W Boca Manu spędziliśmy kilka dni. Wszystko przez nieaktualny przewodnik i brak znajomości hiszpańskiego. Przewodnik twierdził, że można popłynąć dalej, przez Boliwię do Brazylii, a na miejscu ludzie mówili, że tam łodzie nie pływają, ale nie rozumieliśmy ich. Ale jak mówią – nie ma tego złego, co by na dobre nie wyszło. Co prawda spędziliśmy trochę czasu na oczekiwaniu i pogryzły nas jakieś meszki, ale mieliśmy okazję przyjrzeć się bardzo dziwnej mieścinie (bardziej wiosce).

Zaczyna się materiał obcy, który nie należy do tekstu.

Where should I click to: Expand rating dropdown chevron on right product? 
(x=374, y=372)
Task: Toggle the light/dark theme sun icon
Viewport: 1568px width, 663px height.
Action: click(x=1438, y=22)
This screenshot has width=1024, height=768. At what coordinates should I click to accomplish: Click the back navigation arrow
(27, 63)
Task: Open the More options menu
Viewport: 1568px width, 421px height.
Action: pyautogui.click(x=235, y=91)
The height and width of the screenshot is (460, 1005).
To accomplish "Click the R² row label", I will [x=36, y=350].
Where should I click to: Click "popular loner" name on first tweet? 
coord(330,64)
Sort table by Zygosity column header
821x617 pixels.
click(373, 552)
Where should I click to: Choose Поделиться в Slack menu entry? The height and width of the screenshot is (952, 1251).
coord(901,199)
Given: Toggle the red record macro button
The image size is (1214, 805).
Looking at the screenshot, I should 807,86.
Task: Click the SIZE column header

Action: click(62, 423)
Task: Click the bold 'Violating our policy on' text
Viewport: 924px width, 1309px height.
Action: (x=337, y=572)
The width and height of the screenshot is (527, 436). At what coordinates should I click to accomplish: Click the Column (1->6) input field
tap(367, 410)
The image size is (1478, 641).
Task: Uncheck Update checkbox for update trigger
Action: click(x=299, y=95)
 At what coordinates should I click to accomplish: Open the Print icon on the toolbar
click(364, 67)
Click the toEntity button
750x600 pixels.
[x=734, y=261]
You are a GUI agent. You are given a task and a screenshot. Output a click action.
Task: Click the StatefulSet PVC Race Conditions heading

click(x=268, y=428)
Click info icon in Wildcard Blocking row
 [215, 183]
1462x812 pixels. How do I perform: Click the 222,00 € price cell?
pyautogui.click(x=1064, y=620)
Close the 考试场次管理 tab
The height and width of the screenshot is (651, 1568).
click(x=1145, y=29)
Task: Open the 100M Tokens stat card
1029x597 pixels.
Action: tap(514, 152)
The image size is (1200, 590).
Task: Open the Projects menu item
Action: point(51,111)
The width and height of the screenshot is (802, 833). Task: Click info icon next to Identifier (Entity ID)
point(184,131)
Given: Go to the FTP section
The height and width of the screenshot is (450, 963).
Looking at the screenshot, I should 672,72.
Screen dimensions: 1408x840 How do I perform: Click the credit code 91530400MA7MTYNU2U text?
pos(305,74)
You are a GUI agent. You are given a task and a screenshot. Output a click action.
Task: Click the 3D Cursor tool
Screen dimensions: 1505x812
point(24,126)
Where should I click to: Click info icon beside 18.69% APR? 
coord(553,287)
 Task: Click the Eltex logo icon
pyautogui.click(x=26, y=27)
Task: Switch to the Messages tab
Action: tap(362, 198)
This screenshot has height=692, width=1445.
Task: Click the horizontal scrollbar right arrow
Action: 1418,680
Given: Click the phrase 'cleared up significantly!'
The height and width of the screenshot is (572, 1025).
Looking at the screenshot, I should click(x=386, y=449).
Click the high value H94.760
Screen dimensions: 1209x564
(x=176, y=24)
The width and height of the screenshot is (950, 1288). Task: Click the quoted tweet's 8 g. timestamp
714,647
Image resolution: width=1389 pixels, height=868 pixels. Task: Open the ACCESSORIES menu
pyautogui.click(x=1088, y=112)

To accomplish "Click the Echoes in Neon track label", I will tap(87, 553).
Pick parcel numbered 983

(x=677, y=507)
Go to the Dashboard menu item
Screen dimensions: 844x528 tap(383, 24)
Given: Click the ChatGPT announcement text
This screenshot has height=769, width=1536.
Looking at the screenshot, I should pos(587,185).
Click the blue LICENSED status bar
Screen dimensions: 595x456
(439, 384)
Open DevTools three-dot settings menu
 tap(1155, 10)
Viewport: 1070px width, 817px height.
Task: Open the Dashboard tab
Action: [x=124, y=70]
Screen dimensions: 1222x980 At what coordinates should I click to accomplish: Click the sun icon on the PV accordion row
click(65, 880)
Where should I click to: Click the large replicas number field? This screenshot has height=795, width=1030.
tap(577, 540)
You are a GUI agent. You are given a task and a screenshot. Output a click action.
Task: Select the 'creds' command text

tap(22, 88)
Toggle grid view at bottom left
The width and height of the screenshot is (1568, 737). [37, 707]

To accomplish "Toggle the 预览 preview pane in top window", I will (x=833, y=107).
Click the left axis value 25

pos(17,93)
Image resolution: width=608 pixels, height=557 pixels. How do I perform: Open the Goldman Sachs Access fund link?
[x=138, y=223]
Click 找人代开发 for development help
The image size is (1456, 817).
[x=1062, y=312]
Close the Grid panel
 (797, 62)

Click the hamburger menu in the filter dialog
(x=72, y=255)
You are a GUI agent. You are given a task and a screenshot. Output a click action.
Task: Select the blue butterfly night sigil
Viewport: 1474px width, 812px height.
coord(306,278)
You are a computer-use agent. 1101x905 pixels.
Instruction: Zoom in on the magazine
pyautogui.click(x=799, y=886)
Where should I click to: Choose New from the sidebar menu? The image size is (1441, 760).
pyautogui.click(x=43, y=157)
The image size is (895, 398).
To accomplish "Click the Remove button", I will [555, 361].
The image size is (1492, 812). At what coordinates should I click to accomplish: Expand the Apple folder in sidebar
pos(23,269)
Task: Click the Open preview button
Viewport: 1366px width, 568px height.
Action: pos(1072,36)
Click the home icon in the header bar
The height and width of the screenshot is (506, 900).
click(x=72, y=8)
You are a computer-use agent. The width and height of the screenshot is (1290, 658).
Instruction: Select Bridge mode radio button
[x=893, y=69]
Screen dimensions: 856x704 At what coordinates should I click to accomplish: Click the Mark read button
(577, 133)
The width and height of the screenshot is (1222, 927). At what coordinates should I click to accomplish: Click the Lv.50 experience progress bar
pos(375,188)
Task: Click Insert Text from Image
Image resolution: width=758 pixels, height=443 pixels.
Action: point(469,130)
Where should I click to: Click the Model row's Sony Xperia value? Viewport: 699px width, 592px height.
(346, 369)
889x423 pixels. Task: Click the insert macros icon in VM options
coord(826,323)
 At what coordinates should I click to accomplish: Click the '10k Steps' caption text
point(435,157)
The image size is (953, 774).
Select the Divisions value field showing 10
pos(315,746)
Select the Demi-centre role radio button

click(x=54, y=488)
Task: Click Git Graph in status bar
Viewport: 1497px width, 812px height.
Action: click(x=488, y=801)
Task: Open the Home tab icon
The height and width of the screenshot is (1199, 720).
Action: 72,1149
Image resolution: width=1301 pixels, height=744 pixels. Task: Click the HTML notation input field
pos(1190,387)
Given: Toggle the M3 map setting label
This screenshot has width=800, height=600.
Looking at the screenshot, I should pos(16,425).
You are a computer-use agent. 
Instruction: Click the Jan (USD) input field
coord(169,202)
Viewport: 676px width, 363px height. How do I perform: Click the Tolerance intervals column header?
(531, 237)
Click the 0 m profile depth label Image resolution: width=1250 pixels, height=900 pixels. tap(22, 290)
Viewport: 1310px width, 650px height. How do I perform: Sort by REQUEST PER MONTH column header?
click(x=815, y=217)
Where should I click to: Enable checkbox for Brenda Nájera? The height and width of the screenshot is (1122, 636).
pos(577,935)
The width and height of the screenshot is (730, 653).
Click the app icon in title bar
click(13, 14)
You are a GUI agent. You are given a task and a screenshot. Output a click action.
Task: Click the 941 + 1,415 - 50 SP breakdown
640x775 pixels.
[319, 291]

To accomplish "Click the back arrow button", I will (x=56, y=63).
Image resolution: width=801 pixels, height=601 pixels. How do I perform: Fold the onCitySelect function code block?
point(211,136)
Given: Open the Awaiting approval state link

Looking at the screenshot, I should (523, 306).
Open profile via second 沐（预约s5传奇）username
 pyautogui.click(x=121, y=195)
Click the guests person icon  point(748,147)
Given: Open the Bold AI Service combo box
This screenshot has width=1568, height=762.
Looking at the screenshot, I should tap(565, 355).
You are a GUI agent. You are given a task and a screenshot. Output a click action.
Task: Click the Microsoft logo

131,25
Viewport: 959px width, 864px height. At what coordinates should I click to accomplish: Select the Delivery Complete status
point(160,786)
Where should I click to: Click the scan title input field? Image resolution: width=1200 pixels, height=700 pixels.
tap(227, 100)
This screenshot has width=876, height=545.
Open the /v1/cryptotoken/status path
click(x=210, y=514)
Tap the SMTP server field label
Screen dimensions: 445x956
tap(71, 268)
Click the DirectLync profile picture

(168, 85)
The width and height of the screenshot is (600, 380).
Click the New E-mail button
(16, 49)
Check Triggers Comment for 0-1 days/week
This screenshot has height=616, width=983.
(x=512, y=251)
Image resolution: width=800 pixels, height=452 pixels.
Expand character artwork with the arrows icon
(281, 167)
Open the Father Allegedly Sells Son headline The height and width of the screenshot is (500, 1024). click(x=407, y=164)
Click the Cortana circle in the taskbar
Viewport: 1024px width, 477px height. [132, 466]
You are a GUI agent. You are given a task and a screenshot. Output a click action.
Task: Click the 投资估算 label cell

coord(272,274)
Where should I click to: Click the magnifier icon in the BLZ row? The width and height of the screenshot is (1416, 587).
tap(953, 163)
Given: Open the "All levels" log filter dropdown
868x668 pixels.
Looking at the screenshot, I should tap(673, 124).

Budynków nie było tam wiele, przy przystani było kilka sklepów/restauracji. Nikt ich nie odwiedzał przez cały nasz pobyt tam i dwoma wyjątkami. Na końcu przypłynęła wycieczka i wtedy rzeczywiście sklepikarze im coś sprzedali. A wcześniej właściciel sklepu z lewej strony chodził do lokalu z prawej i coś kupował, a po jakimś czasie następowała rewizyta i zakupy po stronie lewej. Przez resztę dnia nie działo się prawie nic. Mam wrażenie, że ogólny bilans tej operacji był bliski zera, a gdyby jeszcze np. płacono podatki od tej działalności, były ujemny.

Wyglądało to dość osobliwie, ale po wszystkim nie dziwiłem się temu zbytnio, bo doszedłem do jednego wniosku: w takim upale i przy takie wilgotności nawet te skromne działania należy uznać za heroizm.

Na zdjęciu lokal po lewej.

Lubie!
0

Gringos

Dopływ Madre de Dios

O tej przygodzie pisałem już kilka razy. Tym razem zdjęcie z momentu, kiedy dotarliśmy do rzeki, ale nie wiem jakiej. Nie dostąpiła zaszczytu, by na Google Mapsach być opatrzoną jakąś nazwą. Z pewnością jest to dopływ Matki Boskiej, czyli rzeki Madre de Dios. Nad wodę (miejscowość nazywała się Shintuya) dotarliśmy na ciężarowce, która pełniła rolę autobusu i sklepu. Na brzegu czekała łódź (z pierwszego lub raczej drugiego planu, ale były prawie identyczne).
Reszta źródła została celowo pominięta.